拝啓 九月さま

 今年の九月さまはお暑いのですね。例年でしたらそろそろ秋の気配など感じさせていただけているのにと思いますと何だか少し愚痴などしたくなります。それに雨も少ないのが気にかかるところですが、どうなされたのですか?雨、お嫌いになりましたか?私は九月の雨、好きなのです。あのなんというのでしょうか・・・この雨が終われば、空は高く青く澄み切って程よく肌を撫でる涼しげな風に、いつもの九月でしたら頬を預けますのに、待ち遠しい限りです。
 悲しい九月であり、愛しい九月でもあることはある意味では愛そのもののような清々しい人間の情の季節なのですが、あなた九月さまはどうされたというのでしょうか。是非ともお願いです。例年の雨を降らせた後の青いあの空、澄み渡るほどに爽やかな頬の風などお忘れではないでしょうね。お忘れでないのなら、そろそろいかがでしょう。天井に溜まったままの水皿をひっくり返してみては・・・。そして水皿を遠く赤道近くの海へ投げ捨てた後に拡がる青天井など披露なさっては。
 このまま行きますと、十月さまにとっては辛い仕打ち。運動会のためにあると言ってもいい十月さまが雨をお降らしにならなければならない羽目になってしまいます。

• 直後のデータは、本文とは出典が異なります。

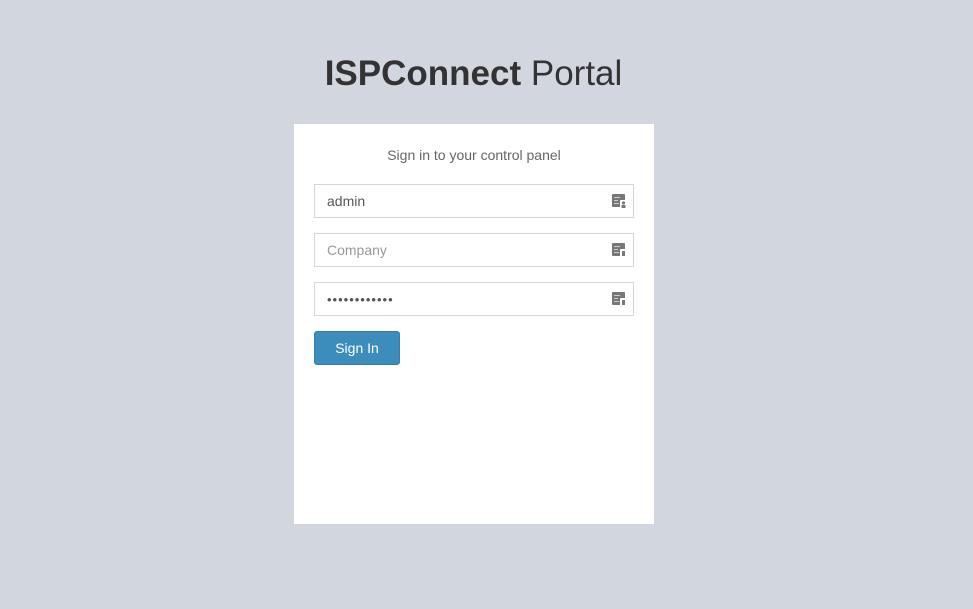  Describe the element at coordinates (423, 74) in the screenshot. I see `brand-name-bold: ISPConnect` at that location.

九月さま、十月さまをあまり困らせてもらっては困ります。まあ、だからと言ってあなた九月さまの気まぐれは、もしかしたら春のあの日に開かれた季節会議での決まりごとだと仰るなら致し方のないことではあります。
 繰り返される季節の機微その揺れ幅をこそ愉しみとして生きる愚老愚庵にとっては、ほんの少しずれただけとは言え、少々面白くないのもまた事実。残り少ない年月を愉しむ身を気遣って頂ければ嬉しいには違いありませんが、そうは言ってもこれまでたっぷりと移ろう季節を堪能させていただいた身、あまり強くあなたに言うのは憚れますので、決して強くあなた九月さまに具申しているわけではありません。まあ、なんとも手元の便箋が余っていたから書いた戯れごとなれば、どうか適当に馬耳東風聞き流していただきながらも少しは耳に留めていただければ、これ幸い。